### What the exercise asks:
Within the entries below, the lines from the one with "Viewport: 1021px width, 679px height." through the one with "Given: Click the 名称" are to be set down exactly, both ends kept.

□ □ □ □

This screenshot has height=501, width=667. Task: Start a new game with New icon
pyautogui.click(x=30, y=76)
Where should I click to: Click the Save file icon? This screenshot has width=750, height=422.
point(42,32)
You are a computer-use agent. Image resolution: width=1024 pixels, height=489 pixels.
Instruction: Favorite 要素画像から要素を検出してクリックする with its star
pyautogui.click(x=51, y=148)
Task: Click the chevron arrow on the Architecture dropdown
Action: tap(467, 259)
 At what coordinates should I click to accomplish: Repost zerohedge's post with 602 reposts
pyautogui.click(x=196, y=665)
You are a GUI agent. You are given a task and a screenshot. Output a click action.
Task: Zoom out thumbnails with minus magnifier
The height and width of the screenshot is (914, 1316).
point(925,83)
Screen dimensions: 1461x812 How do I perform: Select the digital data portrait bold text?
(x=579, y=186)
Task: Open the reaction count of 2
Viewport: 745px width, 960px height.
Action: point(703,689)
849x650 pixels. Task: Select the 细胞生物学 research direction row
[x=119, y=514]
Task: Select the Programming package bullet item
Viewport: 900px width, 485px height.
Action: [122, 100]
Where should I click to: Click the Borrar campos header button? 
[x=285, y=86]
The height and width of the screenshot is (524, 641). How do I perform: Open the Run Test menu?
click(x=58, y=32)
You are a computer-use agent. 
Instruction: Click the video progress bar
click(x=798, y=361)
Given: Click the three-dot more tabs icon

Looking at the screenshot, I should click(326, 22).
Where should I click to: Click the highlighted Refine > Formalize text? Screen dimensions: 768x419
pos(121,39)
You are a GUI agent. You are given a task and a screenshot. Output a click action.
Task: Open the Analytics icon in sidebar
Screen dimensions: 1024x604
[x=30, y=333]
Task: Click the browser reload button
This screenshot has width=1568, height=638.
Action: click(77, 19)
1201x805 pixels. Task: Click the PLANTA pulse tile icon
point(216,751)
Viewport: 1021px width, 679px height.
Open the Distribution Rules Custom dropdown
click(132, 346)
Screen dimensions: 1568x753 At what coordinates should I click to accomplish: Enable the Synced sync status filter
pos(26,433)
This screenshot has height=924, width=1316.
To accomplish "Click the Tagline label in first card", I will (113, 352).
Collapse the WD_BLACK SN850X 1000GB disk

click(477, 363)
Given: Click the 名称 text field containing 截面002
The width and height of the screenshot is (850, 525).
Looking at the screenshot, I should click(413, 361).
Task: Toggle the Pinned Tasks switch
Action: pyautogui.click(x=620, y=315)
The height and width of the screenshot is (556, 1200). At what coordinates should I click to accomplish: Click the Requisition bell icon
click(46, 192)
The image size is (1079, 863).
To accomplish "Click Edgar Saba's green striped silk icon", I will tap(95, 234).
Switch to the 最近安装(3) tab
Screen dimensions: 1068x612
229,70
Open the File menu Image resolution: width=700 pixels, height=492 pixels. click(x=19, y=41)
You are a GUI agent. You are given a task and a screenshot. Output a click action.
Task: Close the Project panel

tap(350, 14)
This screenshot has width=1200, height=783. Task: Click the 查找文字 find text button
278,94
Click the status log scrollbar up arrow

□ □ □ □

### Output of the task:
Viewport: 1021px width, 679px height.
Open the Distribution Rules Custom dropdown
click(132, 346)
Screen dimensions: 1568x753 At what coordinates should I click to accomplish: Enable the Synced sync status filter
pos(26,433)
This screenshot has height=924, width=1316.
To accomplish "Click the Tagline label in first card", I will (113, 352).
Collapse the WD_BLACK SN850X 1000GB disk

click(477, 363)
Given: Click the 名称 text field containing 截面002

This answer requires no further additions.